Today I've posted some patches that add SD/MMC card support to GNU parted, including libparted. It's actually just support for auto-detecting the /dev/mmcblk* devices, since the actual partitioning and block layer access of SD storage cards is exactly the same like on any other disk.

This has been fun, as I always like to read source code of programs that I've only been using so far ;). Luckily, the architecture is nice and abstract so the feature was easy to implement.

After the copyright assignment to the FSF has been done, the code will get merged. Once libparted has support for this, debian-installer should more or less automatically offer those devices as installation targets.

Now I just have to find out what the other distributions use for this purpose, with some luck they also rely on libparted and I don't have to implement this feature 5 times.

Installing Linux on systems that boot from SD card

It seems like boot-from-SD is about to become as standard in the x86 world as boot-from-USB currently is. This is generally good news. Also, the need for OS integration is minimal, as it just uses the usual BIOS ABI on doing disk reads.

However, the initrd's shipped by all distributions don't contain the SDHCI driver, and all the installers that I've seen don't support installation on /dev/mmcblk*

I've now filed bugs for all the major distributions about this issue, and you can find more information at this wiki page on installing Linux on a bootable SD card. Let's hope that the distro's consider this feature important enough to add support to it to their next releases to make sure at the time the users buy this kind of hardware they can install the then-existing versions of those distributions.

Updates to VIA HDA Codec driver

The last two days I was busy preparing a patchset with various updates against the linux-2.6/sound/pci/hda/patch_via.c driver for HDA Codecs.

The resulting patchset has now been posted at alsa-devel and I'm waiting for the fallout from that.
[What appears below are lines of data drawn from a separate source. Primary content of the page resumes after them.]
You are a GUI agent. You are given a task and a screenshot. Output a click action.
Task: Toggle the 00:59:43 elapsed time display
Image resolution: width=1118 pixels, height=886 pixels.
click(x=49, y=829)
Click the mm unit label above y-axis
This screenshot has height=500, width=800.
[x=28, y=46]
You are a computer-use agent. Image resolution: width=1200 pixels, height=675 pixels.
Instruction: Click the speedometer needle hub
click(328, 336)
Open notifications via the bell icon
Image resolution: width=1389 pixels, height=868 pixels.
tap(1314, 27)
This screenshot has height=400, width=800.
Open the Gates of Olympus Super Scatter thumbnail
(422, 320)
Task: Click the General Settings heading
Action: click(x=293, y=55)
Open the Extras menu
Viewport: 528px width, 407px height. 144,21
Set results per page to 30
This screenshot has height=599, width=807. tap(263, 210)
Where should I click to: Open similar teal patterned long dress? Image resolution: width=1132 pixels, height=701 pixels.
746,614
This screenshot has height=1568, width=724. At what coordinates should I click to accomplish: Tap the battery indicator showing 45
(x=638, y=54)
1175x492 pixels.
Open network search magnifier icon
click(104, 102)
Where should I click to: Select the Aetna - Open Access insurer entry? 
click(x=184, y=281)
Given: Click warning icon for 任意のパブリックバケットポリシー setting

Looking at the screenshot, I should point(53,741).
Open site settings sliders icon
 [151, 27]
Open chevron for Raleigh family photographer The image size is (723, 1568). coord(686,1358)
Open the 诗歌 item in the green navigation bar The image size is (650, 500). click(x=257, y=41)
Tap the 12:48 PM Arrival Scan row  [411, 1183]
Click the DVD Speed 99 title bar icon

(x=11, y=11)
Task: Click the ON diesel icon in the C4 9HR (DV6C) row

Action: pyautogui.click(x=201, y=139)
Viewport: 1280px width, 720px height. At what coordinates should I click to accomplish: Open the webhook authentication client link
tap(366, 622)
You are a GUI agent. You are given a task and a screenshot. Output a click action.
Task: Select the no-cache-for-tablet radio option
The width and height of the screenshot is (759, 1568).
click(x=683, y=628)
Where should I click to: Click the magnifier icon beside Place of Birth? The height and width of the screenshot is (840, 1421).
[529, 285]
The other bit that I'm currently playing is boot-from-SDcard support, apparently a feature that major BIOS vendors have in their new releases and which will become more common with upcoming mainboards and laptop devices, just like boot-from-USB in the past.

FAQs to the VIA open source driver

There have been numerous questions regarding the recent open source release of VIA's 2D Xorg driver.

Why did VIA publish yet another driver, rather than improving any of the existing Xorg/openchrome/unichrome drivers?
Because this driver is all but new! It was the base for all the binary-only driver releases that VIA has made (and is still making) for select Linux distributions. So rather than having written a new driver, this is just the disclosure of an existing driver.

One of the commonly asked questions is _why_ not the complete source, including codec acceleration, TV out and 3D was published. I cannot disclose the particular reasons for VIA, sorry. But I can comment on the general reasons on why companies cannot disclose certain source code. As you may have noticed, the situation with regard to the ATI driver e.g. shows certain similarities.... Usually there are some parts of the code, particularly for the 3D driver, which cannot be disclosed due to either

• parts of the source code are under a proprietary license from a 3rd party
• parts of the source code refer to technologies (e.g. macrovision) which are subject to very strong NDA's by the licensor, which in turn prohibit the open documentation or distribution in source code form

Will VIA learn to build a community around that new driver? Will there be mailing lists and a public revision control system?
As of now, this is unlikely. Not because VIA doesn't believe in the community, but rather because the disclose of VIA's source now enables everyone involved to look at all the available drivers. Some consensus has to be found on which driver is best to be used as a base for a future Xorg mainline driver, and then the community and VIA can work together on merging bits from other drivers into that base. Creating VIA's own mailing lists (and community) would lead to more fragmentation, rather than unification.